**ACTION ITEM**
Although the entries contain pictures, write out only their text, exactly as it stands.

(Stored data entries)
BEGIN
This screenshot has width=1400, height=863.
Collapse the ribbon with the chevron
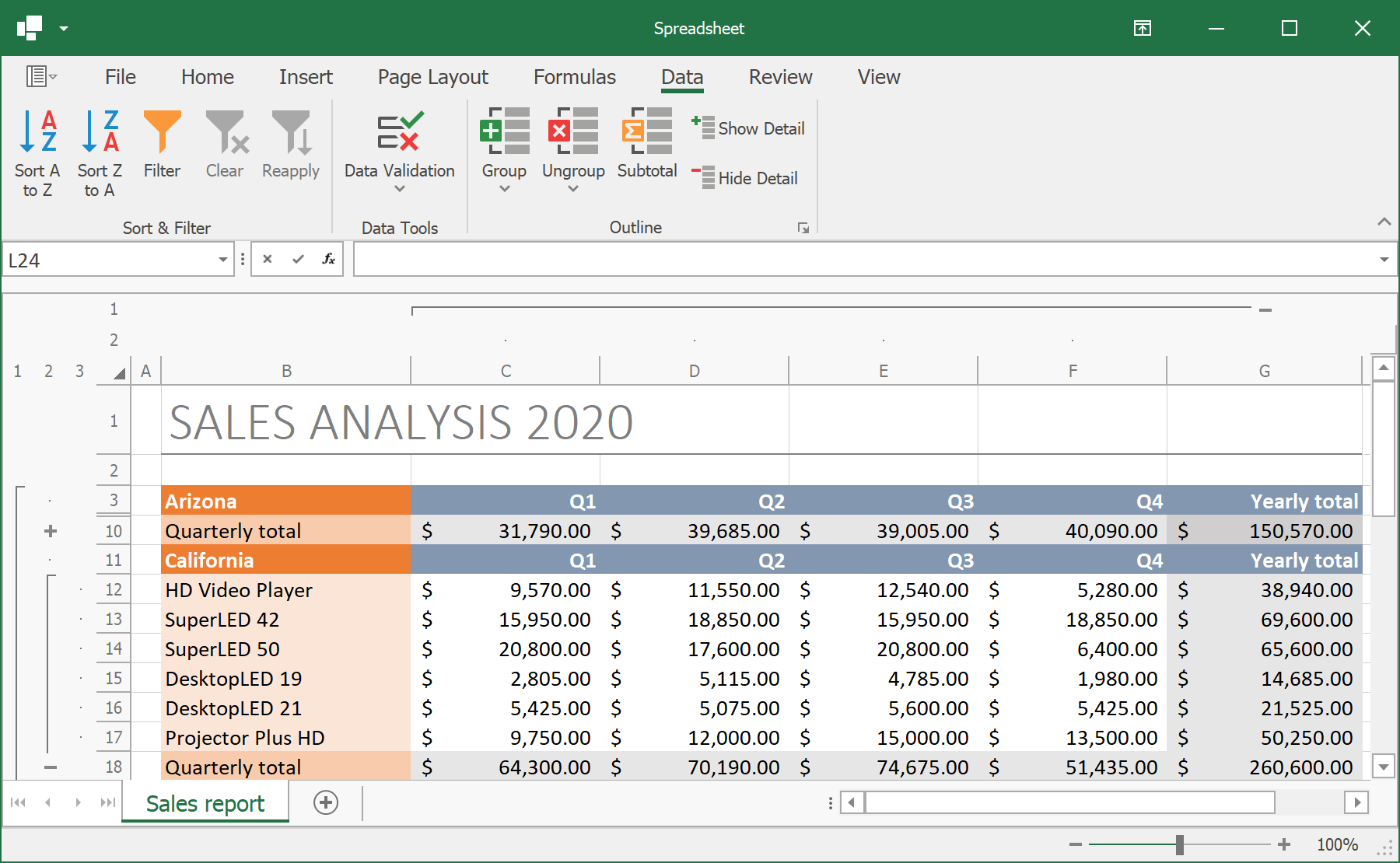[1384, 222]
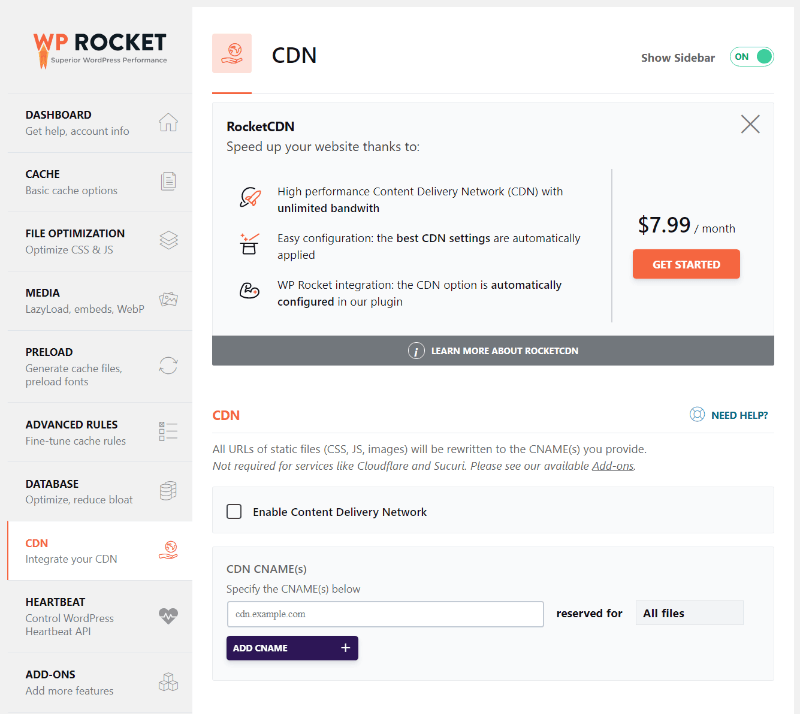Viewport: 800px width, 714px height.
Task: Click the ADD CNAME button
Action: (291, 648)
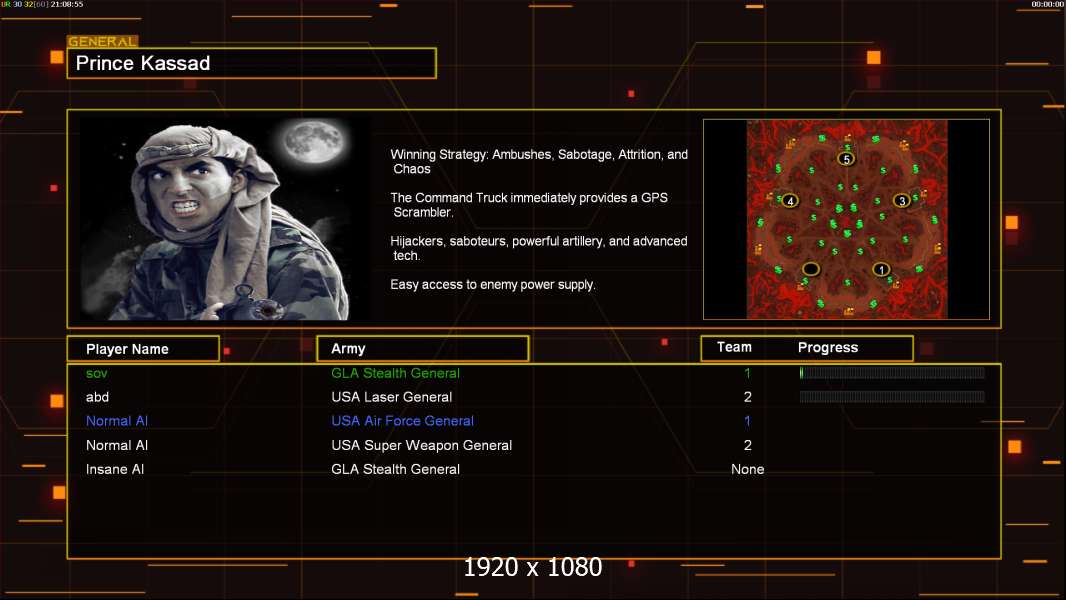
END
**EXERCISE SOLUTION**
This screenshot has width=1400, height=863.
Collapse the ribbon with the chevron
[1384, 222]
Viewport: 800px width, 714px height.
Task: Click the ADD CNAME button
Action: (291, 648)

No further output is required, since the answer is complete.